July 6, 2006, 12:00 AM

Court rejects Ecometry’s request for restraining order against PCS

A federal court in Florida has denied Ecometry Corp.’s requests for a temporary restraining order and a preliminary injunction against rival ProfitCenter Software in a copyright infringement suit.

A federal court in Florida has denied Ecometry Corp.’s requests for a temporary restraining order and a preliminary injunction against rival ProfitCenter Software in a copyright infringement suit.
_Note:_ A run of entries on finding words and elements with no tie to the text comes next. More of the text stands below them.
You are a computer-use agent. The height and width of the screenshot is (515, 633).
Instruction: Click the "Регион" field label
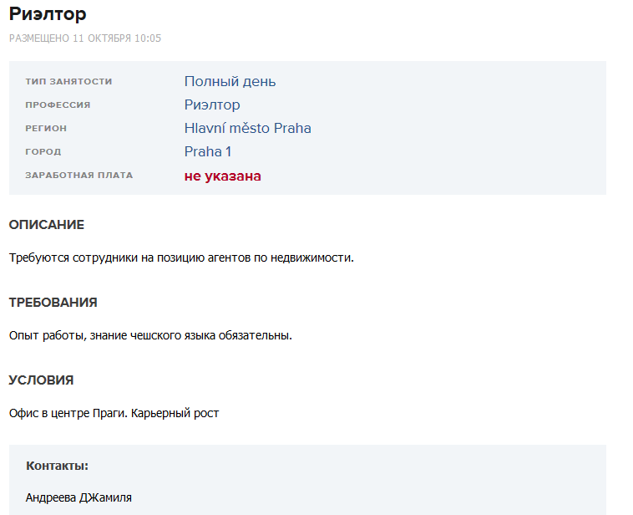point(46,129)
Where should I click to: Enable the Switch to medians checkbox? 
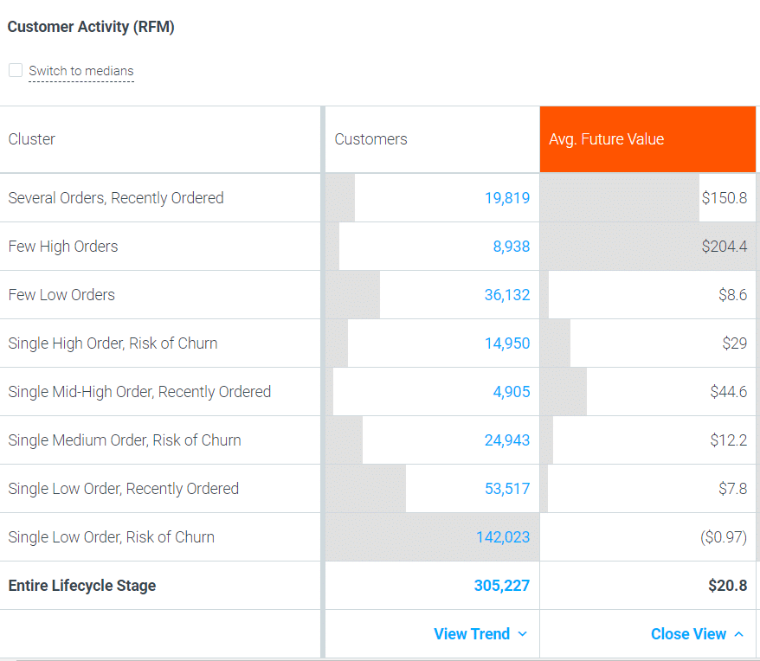click(16, 70)
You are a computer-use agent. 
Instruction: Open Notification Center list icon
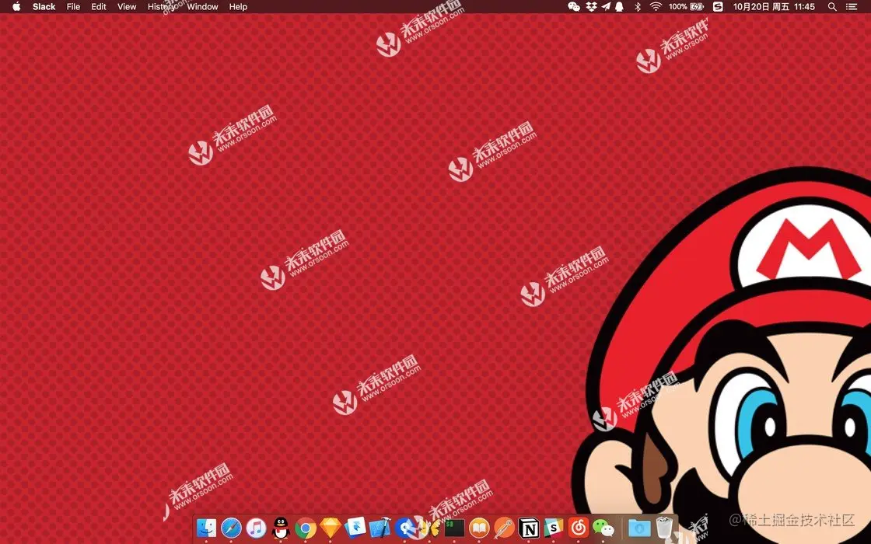(x=851, y=7)
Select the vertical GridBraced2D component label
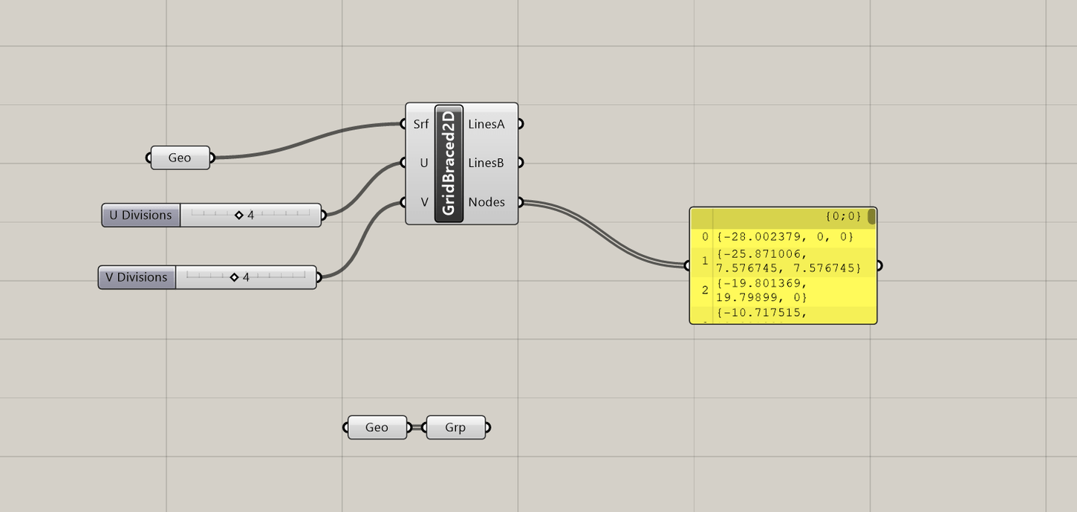This screenshot has width=1077, height=512. point(450,163)
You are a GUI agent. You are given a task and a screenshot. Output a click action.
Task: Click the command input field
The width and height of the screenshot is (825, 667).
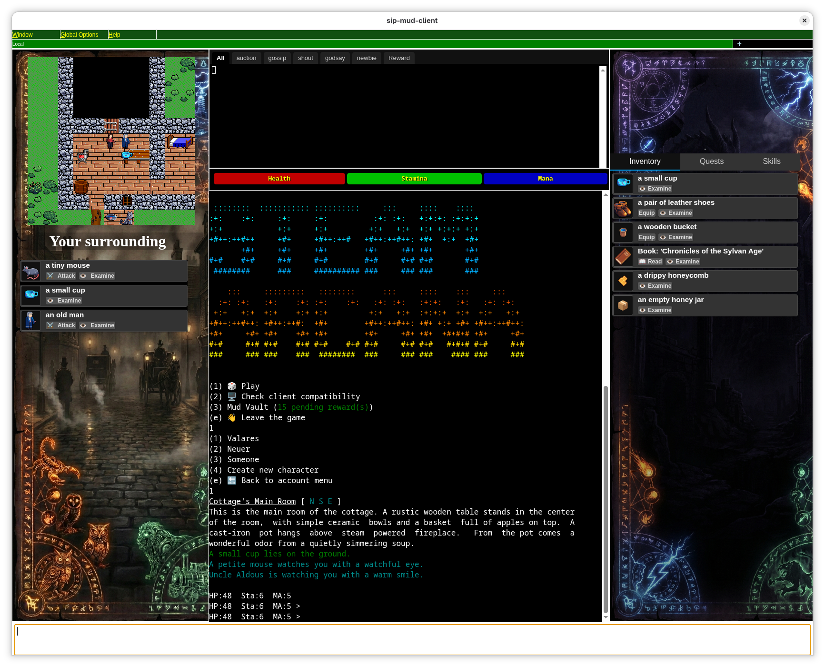pyautogui.click(x=412, y=639)
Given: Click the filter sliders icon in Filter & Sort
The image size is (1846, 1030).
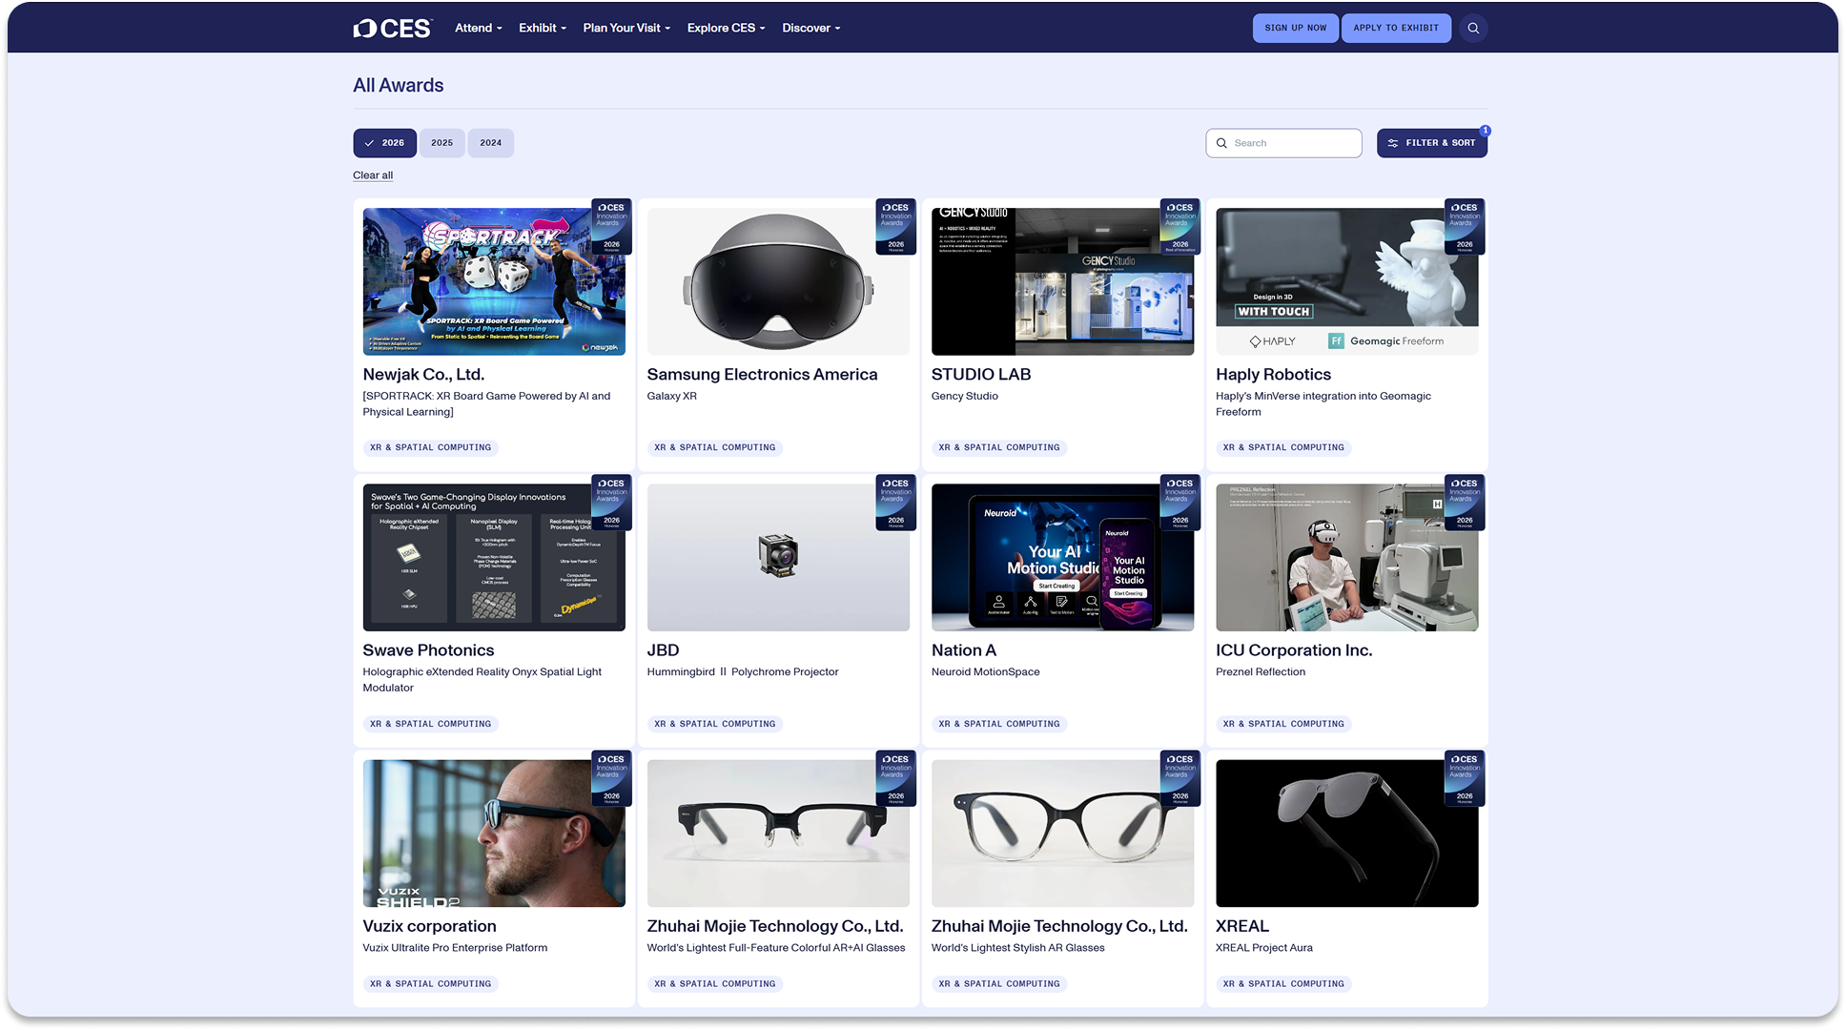Looking at the screenshot, I should 1393,143.
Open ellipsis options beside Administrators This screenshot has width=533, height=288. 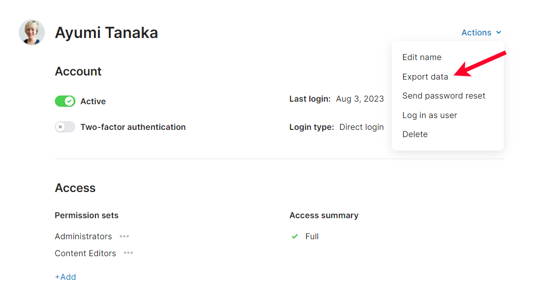124,236
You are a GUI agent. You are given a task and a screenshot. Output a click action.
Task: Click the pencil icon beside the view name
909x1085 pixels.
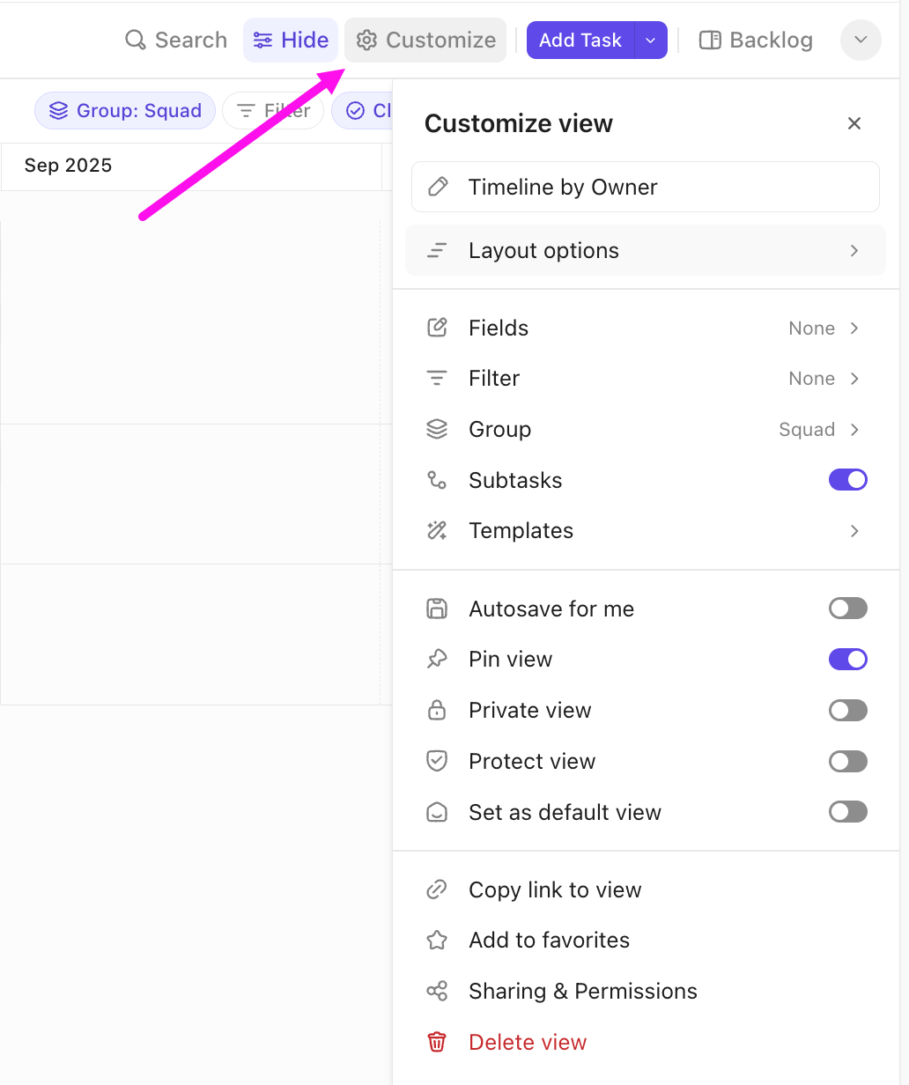(438, 187)
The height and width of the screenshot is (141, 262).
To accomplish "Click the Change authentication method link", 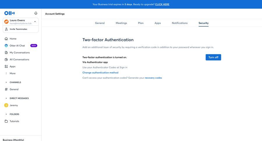I will (100, 73).
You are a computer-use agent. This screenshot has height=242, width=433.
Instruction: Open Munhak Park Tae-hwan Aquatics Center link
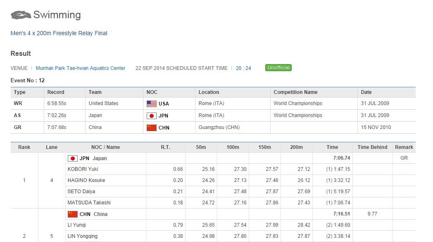[81, 68]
Ecometry, a provider of multi-channel e-commerce systems, in April filed suit in U.S. District Court in Southern Florida alleging PCS violated the copyright on Ecometry’s MACS software. MACS is used to take and track orders, select and package merchandise, and control inventory.

Ecometry contends that PCS gained unlawful access to MACS source code and used that code to introduce a competing software program, known as Profitability Software Suite. Ecometry asked the court for an order preventing PCS from using MACS codes and any derivative use, sale and marketing of any products derived from the software.

In an affidavit supporting the motion for a temporary injunction, Ecometry CEO John Marrah said that Tiger Direct, one of its largest customers, and PCS have the same parent company-Systemax Inc. In addition, a former high ranking Ecometry executive with access to sensitive business information left Ecometry to take a job with PCS, Marrah said. He added that after the executive’s departure, MACS users began converting to the PCS Suite.

PCS denied the charges and contended that Ecometry had failed to show that PCS copied anything from MACS or that PCS had unlawful access to MACS or its source code.

Ecometry is pursuing its lawsuit against ProfitCenter despite the June 20 ruling denying its request for an injunction, Brian Dean, vice president of strategy and marketing, said in a statement.